Para warga di sekitar tak berani menghentikannya.

Sang pemilik berusaha melawan ketakutannya untuk menenangkan anjingnya itu. Namun anjingnya menggonggong padanya dan kembali mengganggu korbannya. Khaigor mengeluarkan pedangnya, lari mendekatinya. “Tolong jangan sakiti dia...!” teriak pemiliknya yang seorang pria dewasa. Khaigor mengambil batu segenggam tangannya lalu melemparkannya. Anjing itu pun seketika teralihkan perhatiannya, mulai lari mendekatinya, “Cepat lari...!” Teriak Khaigor memperingati korban itu. Anjing itu mulai mengejar kembali korbannya yang berlarian ketakutan tersebut.

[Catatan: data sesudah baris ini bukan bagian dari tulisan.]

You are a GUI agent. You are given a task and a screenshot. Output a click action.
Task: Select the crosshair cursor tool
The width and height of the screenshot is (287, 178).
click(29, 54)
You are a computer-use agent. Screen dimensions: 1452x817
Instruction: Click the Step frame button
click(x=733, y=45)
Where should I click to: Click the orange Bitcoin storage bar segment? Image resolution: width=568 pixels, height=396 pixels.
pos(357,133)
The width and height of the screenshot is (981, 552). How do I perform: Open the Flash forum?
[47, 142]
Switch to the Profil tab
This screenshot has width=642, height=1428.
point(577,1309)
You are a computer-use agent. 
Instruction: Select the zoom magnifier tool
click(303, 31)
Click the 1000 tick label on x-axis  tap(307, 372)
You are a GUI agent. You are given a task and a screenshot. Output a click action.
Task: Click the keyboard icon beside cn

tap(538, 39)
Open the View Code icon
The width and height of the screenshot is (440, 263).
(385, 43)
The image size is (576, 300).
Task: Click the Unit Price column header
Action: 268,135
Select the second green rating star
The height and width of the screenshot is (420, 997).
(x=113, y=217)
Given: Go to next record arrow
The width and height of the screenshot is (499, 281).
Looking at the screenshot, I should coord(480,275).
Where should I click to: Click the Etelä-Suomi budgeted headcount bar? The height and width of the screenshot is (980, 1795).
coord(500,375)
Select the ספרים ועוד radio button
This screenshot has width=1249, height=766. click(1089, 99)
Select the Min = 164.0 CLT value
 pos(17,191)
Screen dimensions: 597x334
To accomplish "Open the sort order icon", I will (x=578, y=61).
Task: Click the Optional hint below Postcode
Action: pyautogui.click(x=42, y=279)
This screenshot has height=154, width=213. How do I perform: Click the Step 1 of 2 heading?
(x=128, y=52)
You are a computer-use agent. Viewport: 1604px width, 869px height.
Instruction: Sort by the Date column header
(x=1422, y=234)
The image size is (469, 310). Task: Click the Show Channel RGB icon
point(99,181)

Khaigor pun sontak mengejar anjing itu, lalu melemparkan pedangnya mengenai salah satu kaki belakang kanannya hingga terluka. Kakinya pun seketika kesakitan berjalan pincang sementara. Anjing itu pun menggigit pedang itu dan menahannya, menggunakan senjata itu menatap Khaigor dengan penuh beringas bersedia menghadapinya. “Ternyata dia sampai secermat itu,” ucapnya dalam hati tercengang tak menyangka. Khaigor yang tak punya senjata apa pun, serta pelindung dan baju zirah, serasa harus melawannya menggunakan kekuatan tubuhnya sendiri. Pemilik anjing itu ketakutan, pergi masuk ke dalam toko.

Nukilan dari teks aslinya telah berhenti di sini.